“Kamu cantik sekali pakai gaun ini, Dav.”
Davita tersenyum mendengar pujian Hani. “Makasih, Han. Tapi tidak secantik kamu saat pakai gaun ini, kalau model memang beda, ya? Rasanya aku tetap tidak bisa seperti kamu,” candanya.
Hani tertawa kecil, ia melirik Gino yang sedang duduk di salah satu kursi tunggu. Ia mengerling ke arah Gino ketika pria itu menatapnya. Gino pun berdeham pelan, lalu tersenyum.
Davita mengira Gino tersenyum kepadanya, sehingga ia pun ikut tersenyum. “Menurut kamu ini cocok tidak dengan tubuhku, Mas?”
Gino mengangguk dan tersenyum kepada Davita. “Tentu saja, kamu cantik pakai apa saja.”
Davita terkekeh mendengar tanggapan calon suaminya. Hani hanya tersenyum sinis di belakang Davita.
“Ingin coba gaun lainnya? Aku ingin lihat yang lain, mana tahu ada yang lebih cantik dari pada ini,” ucap Hani sembari mendorong Davita ke ruangan ganti.
“Oh, iya. Tapi aku rasa ini sudah cocok, apa perlu coba yang lain?” tanya Davita.
“Harus, dong. Coba saja, ayo masuk sana. Ini hari spesial, ‘kan? Harus coba semuanya.” Hani tersenyum, sebelum senyum itu pudar ketika pintu ruangan ganti ditutup.
Hani berdecih, lalu membalikkan badan. Ia menatap Gino yang masih bermain ponsel di kursi tunggu. Mereka sekarang berada di salah satu butik, melakukan fitting baju pengantin Gino dan Davita.
Hani mendekat ke arah Gino, lalu mencolek perut pria itu. “Calon istrimu cantik sekali pakai gaun tadi,” decihnya.
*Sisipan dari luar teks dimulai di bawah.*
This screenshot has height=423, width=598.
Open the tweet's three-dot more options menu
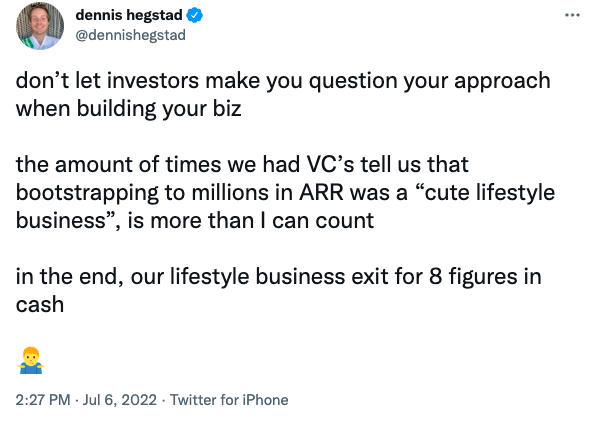click(572, 15)
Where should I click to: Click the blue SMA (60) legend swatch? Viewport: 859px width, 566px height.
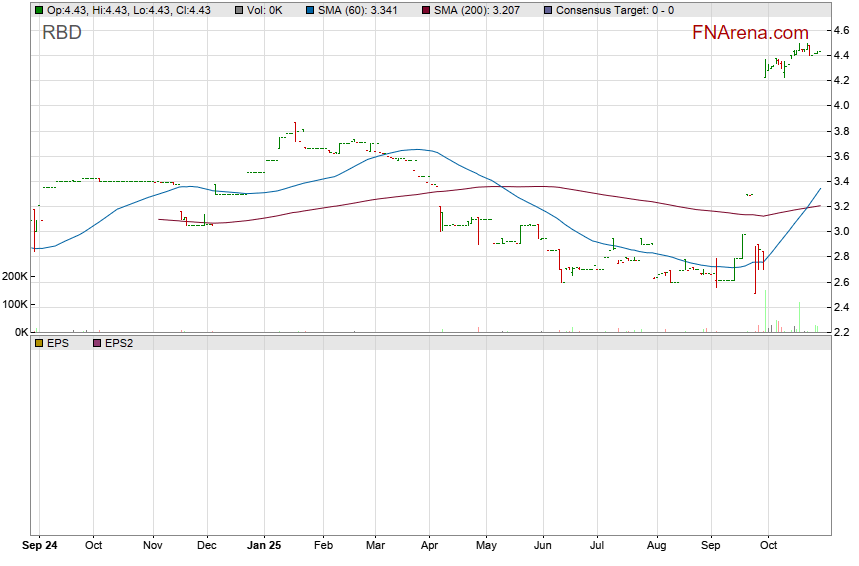click(308, 10)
Gino menoleh, ia tersenyum lalu menyimpan ponselnya. “Tapi dia tidak secantik kamu, Sayang. Teta saja lebih cocok kamu memakai apa pun dari pada dia. Kamu adalah seorang model, mana bisa dibandingkan dengan seorang gadis desa,” bisiknya.
Hani tersenyum puas mendengar itu. “Setelah ini, kita ke apartemen, ya. Aku ingin kamu tidur di apartemenku malam ini.”
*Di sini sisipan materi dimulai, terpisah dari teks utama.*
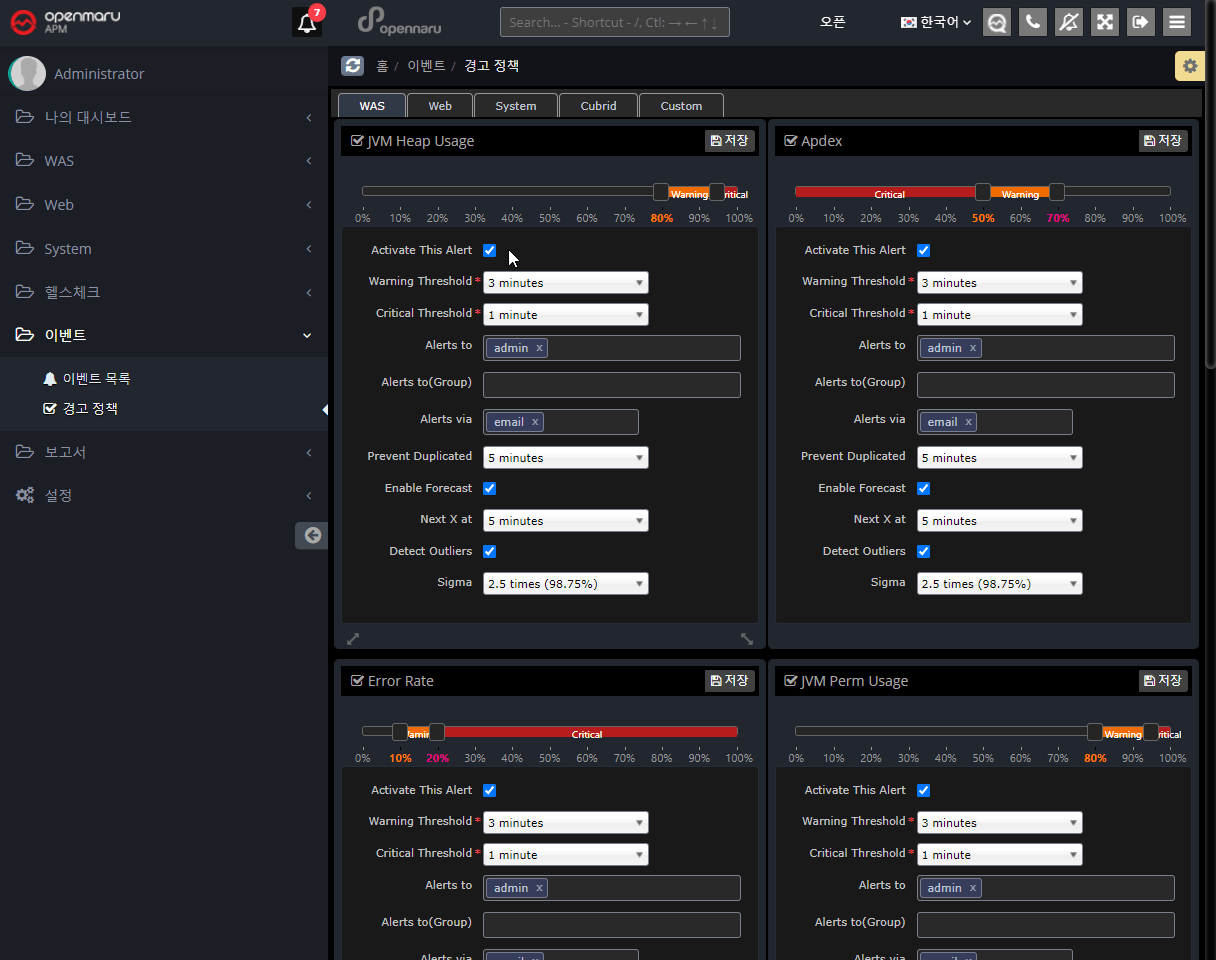Click the phone contact icon in header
“Tapi aku besok ‘kan akan menikah, Sayang.”
“Ck, jadi kamu tidak mau?” dengkus Hani.
“Tentu saja mau, aku juga butuh hiburan sebelum menikah besok. Tunggu aku di apartemen nanti, ya.” Gino tersenyum sembari berbicara di dalam hati. “Hani cantik, tapi kalau boleh jujur ... Davita lebih cantik. Hanya saja, Davita selalu berpenampilan sederhana sehingga terkesan udik seperti orang kampung. Maklum, dia ‘kan orang miskin, beda dengan Hani yang anak orang kaya, model lagi. Intinya, aku ingin mereka berdua, nikahi Davita untuk wajahnya dan nikmati Hani.”
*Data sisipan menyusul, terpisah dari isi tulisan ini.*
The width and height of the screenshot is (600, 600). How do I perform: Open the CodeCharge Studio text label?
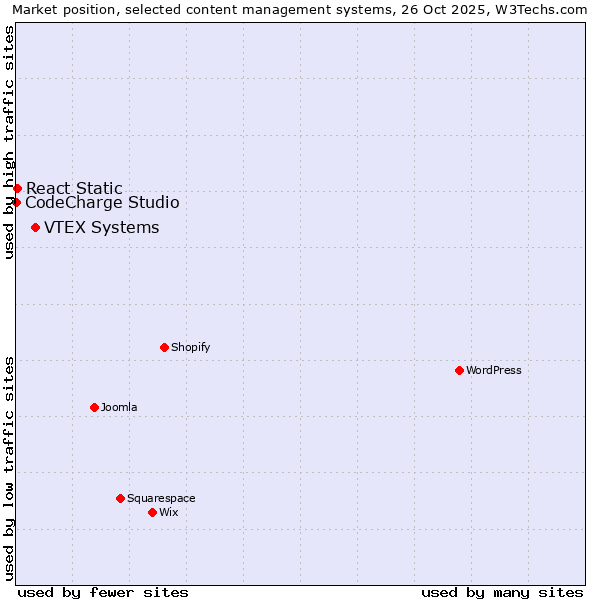[102, 202]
“Davita, aku tidak akan pernah melepaskan apa pun yang kau miliki. Semua hal yang kau miliki, harus aku miliki juga. Kau hanya wanita yatim, kampungan dan udik, tidak mungkin kau lebih menarik pada aku,” decih Hani ikut membatin.
***
Hari pernikahan pun tiba, tampaknya hanya Davita yang betul-betul berbahagia saat ini. Ia tak tahu jika pria di sampingnya itu sudah mengkhianatinya sedari lama. Lebih mengerikan lagi, Gino berselingkuh dengan sahabat baik Davita. Sahabat baik? Tampaknya hanya Davita yang menganggap Hani sebagai sahabat baik.
“Kamu ke kamar lebih dulu, aku ada urusan di sini bersama para tamu,” ucap Gino kepada Davita.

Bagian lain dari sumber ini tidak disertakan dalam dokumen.